Manifestantes en Myanmar mantienen la presión sobre Ejército

Miles de personas desafiaron el domingo las órdenes contra las manifestaciones en Myanmar para marchar de nuevo contra el golpe militar que derrocó al gobierno electo de Aung San Suu Kyi.

Miles de personas desafiaron el domingo las órdenes contra las manifestaciones en Myanmar para marchar de nuevo contra el golpe militar que derrocó al gobierno electo de Aung San Suu Kyi.

Se celebraron grandes manifestaciones en las ciudades de Yangón y Mandalay, así como en la capital, Naipyidó, y en zonas más remotas dominadas por minorías étnicas.

Los manifestantes en Yangón volvieron a marchar ante las embajadas de China y Estados Unidos. Acusan a Beijing de apoyar al régimen militar y celebran las acciones de Washington de sancionar al Ejército.

El movimiento de desobediencia civil y las manifestaciones muestran que la gente de Myanmar quiere democracia. Les apoyamos", indicó el sábado la embajada estadounidense en un comunicado difundido en Twitter.
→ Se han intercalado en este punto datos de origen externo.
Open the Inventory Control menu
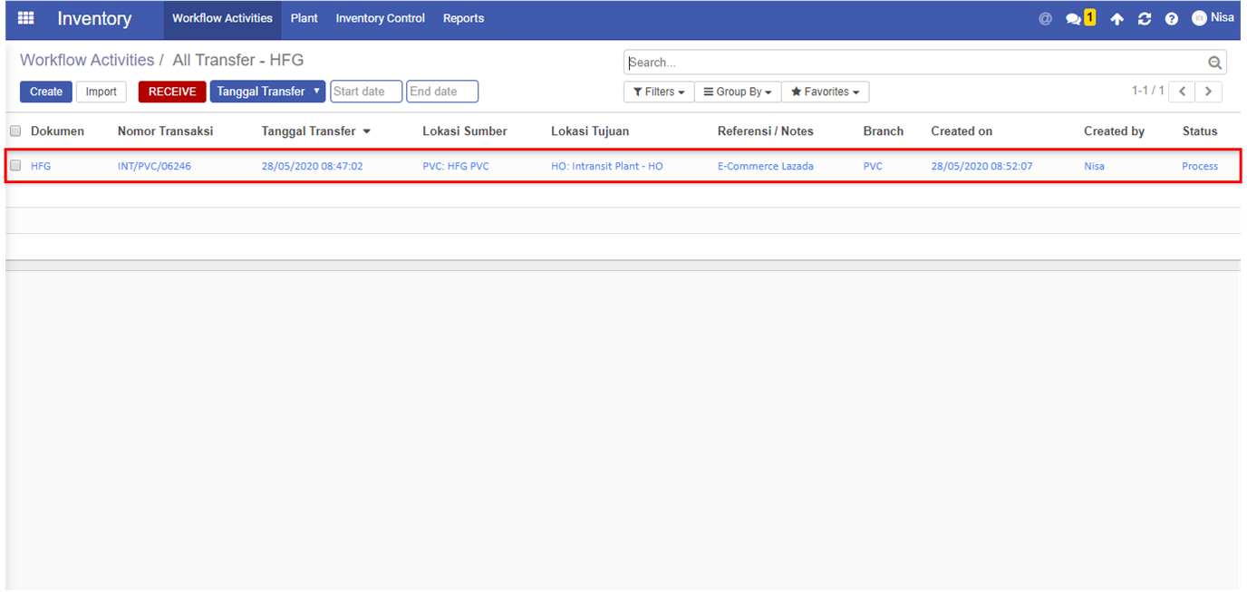1247x592 pixels. pos(380,18)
Algunos manifestantes portaban carteles llamando a boicotear a empresas vinculadas con el Ejército.

Los funcionarios del país han sido muy activos en las protestas, y entradas en medios sociales el domingo indicaban que se les habían unido los trabajadores ferroviarios, con algunas afirmaciones sin confirmar sobre que habían iniciado una huelga.
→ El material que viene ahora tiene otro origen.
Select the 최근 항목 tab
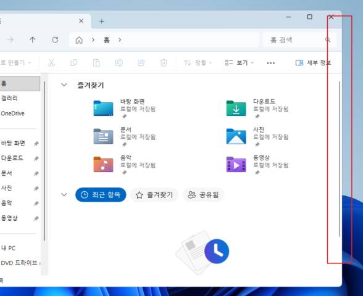This screenshot has width=363, height=296. [101, 195]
El Ejército tomó el poder el 1 de febrero, detuvo a Suu Kyi y a miembros de su gobierno e impidió que los legisladores recién elegidos inaugurasen el nuevo curso parlamentario.
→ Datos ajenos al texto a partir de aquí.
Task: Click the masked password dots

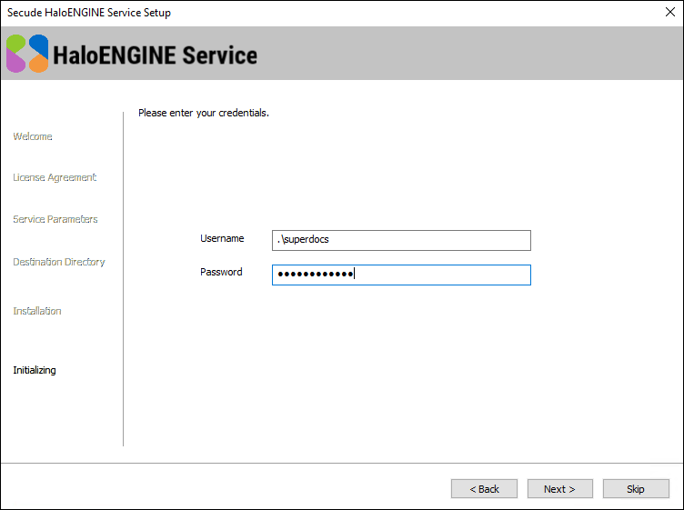Action: (x=315, y=275)
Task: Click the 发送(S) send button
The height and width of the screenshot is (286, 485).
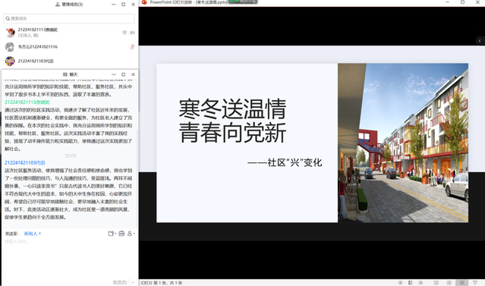Action: pyautogui.click(x=120, y=282)
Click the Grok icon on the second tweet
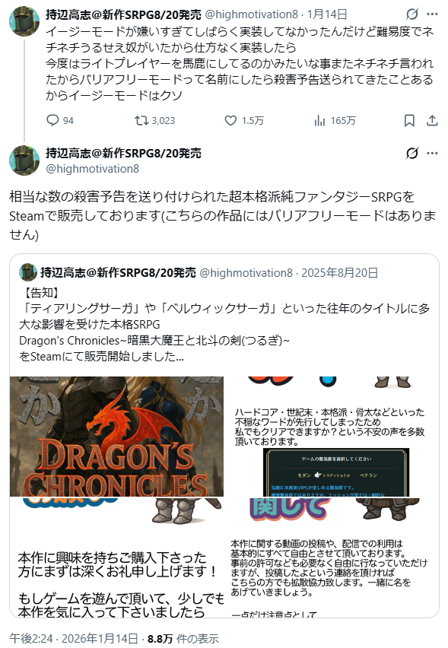Screen dimensions: 448x648 coord(411,154)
La junta, liderada por el general Min Aung Hlaing, dijo que se había visto obligada a intervenir porque el gobierno no había investigado adecuadamente las acusaciones de fraude en las elecciones del año pasado, que ganó de forma abrumadora la Liga Nacional para la Democracia de Suu Kyi. La comisión electoral del país rechazó esas acusaciones, afirmando que no había pruebas que las respaldaran.

Se estima que cientos de miles de personas han salido a las calles en ocho días de protestas callejeras pese a la amenaza de penas de seis meses de prisión por incumplir la orden contra las reuniones de cinco personas o más. La misma orden impuso un toque de queda de 20:00 a 4:00 de la mañana.

Los manifestantes también tenían motivo para temer por su seguridad personal, ya que la policía utilizó balas de goma para intentar disolver algunas marchas. Una mujer de 19 años estaba con respiración asistida en un hospital y no se esperaba que se recuperase, tras recibir un disparo en la cabeza, según los expertos con munición real, en una protesta en Naipyidó.